"""

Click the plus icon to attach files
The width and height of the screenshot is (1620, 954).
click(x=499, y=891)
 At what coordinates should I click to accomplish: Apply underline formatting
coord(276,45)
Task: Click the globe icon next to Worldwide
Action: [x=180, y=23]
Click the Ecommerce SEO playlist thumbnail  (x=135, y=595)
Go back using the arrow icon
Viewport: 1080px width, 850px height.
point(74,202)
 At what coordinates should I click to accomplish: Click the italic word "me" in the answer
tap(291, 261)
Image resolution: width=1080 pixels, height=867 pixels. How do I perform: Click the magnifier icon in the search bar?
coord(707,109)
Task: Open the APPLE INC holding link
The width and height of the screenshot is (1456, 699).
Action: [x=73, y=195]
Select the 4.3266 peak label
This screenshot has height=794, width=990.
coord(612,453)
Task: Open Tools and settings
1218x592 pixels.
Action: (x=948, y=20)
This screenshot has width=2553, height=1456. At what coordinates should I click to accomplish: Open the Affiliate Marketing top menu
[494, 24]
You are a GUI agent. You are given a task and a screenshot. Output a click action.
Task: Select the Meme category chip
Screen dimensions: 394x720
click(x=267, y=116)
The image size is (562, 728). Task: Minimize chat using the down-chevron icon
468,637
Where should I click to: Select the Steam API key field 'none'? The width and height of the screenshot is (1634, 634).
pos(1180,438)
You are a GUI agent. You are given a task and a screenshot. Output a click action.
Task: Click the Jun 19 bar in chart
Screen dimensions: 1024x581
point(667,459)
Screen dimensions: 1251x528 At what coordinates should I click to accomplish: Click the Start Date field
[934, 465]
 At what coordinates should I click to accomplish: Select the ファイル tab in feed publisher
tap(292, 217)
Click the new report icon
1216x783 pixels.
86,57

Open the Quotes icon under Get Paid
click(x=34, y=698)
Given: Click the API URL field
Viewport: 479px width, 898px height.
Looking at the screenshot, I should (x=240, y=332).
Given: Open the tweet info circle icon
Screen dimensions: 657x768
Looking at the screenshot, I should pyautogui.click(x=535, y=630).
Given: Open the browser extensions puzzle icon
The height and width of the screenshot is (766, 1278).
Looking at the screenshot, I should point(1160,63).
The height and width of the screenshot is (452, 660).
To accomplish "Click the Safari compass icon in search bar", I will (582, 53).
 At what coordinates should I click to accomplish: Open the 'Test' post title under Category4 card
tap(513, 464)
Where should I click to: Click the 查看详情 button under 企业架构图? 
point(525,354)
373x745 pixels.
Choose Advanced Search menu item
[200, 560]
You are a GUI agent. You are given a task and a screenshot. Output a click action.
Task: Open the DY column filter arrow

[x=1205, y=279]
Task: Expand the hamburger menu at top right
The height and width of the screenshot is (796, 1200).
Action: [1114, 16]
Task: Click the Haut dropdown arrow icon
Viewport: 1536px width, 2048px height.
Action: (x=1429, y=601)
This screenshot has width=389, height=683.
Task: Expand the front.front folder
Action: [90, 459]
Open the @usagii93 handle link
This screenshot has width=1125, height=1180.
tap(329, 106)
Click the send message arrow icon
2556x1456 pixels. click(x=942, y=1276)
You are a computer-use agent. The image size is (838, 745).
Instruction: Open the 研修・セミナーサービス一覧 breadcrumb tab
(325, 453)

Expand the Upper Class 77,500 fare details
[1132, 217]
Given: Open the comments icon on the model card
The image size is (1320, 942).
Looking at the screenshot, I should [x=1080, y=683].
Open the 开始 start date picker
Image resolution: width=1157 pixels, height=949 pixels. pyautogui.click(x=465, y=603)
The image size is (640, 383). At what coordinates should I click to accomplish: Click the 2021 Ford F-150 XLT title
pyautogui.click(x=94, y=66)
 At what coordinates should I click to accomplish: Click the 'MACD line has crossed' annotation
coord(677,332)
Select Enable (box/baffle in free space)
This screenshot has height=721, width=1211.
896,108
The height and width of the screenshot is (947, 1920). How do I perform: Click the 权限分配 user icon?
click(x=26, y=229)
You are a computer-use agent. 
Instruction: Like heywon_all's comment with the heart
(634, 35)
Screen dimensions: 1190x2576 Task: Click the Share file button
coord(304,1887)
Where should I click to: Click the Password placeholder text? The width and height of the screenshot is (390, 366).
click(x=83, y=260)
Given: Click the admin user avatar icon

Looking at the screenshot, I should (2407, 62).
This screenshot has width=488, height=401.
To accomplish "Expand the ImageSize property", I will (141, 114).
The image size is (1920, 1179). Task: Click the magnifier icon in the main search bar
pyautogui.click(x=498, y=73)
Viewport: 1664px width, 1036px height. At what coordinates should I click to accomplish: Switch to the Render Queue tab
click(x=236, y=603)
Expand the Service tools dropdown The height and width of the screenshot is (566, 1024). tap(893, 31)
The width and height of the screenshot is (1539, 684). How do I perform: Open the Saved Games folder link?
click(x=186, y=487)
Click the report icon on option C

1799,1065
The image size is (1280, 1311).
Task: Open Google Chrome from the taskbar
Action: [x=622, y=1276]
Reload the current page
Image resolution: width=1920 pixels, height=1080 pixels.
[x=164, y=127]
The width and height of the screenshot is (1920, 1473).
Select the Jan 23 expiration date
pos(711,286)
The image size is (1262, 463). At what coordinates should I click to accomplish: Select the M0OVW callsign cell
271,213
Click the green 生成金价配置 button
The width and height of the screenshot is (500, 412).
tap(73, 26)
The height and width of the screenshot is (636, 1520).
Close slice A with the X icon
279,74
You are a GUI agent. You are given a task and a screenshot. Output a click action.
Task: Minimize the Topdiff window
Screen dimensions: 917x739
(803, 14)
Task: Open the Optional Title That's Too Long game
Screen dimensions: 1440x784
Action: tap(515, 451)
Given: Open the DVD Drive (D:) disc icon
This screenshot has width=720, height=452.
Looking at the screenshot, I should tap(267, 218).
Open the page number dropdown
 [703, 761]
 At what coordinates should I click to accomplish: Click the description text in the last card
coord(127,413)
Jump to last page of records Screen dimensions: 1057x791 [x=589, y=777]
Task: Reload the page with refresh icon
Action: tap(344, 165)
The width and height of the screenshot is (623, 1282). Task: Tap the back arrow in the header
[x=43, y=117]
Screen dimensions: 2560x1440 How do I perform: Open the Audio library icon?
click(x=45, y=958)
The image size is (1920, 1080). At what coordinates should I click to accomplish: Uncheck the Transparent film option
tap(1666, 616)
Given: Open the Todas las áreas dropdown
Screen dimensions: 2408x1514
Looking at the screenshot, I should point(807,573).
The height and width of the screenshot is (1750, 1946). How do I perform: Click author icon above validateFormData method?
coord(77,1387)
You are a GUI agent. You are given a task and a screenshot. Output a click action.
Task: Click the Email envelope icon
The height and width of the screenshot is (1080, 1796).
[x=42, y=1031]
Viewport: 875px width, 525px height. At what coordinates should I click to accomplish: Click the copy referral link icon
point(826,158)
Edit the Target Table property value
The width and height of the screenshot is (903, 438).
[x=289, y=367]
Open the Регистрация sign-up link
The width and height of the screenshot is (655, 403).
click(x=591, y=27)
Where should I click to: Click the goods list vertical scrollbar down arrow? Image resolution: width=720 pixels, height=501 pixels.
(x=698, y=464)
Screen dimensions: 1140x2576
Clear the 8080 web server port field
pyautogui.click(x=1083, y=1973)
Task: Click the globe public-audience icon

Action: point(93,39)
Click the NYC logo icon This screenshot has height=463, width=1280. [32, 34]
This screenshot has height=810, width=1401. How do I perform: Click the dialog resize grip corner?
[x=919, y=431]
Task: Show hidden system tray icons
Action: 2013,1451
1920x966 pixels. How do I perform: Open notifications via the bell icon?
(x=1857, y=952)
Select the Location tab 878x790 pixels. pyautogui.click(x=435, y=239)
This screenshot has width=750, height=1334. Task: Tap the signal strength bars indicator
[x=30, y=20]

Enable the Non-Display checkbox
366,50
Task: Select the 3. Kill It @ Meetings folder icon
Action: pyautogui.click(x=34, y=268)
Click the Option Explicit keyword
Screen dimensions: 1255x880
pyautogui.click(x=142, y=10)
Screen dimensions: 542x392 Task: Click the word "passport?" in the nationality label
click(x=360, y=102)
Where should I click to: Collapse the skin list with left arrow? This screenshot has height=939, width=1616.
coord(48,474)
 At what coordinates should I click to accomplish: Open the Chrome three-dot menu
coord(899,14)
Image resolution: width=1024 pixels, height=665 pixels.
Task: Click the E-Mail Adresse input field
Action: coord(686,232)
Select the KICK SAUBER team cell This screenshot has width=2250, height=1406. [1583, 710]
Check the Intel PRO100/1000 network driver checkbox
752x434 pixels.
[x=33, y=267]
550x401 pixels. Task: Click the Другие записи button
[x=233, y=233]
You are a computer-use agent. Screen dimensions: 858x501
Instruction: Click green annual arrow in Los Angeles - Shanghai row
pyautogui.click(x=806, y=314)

"""

**What is needed**
Output the lines from the line with "Viewport: 1664px width, 1036px" to the line with "Expand the Service" as a JSON list of strings, one string per line and no blank lines.

**Solution below**
[
  "Viewport: 1664px width, 1036px height. At what coordinates should I click to accomplish: Switch to the Render Queue tab",
  "click(x=236, y=603)",
  "Expand the Service tools dropdown The height and width of the screenshot is (566, 1024). tap(893, 31)"
]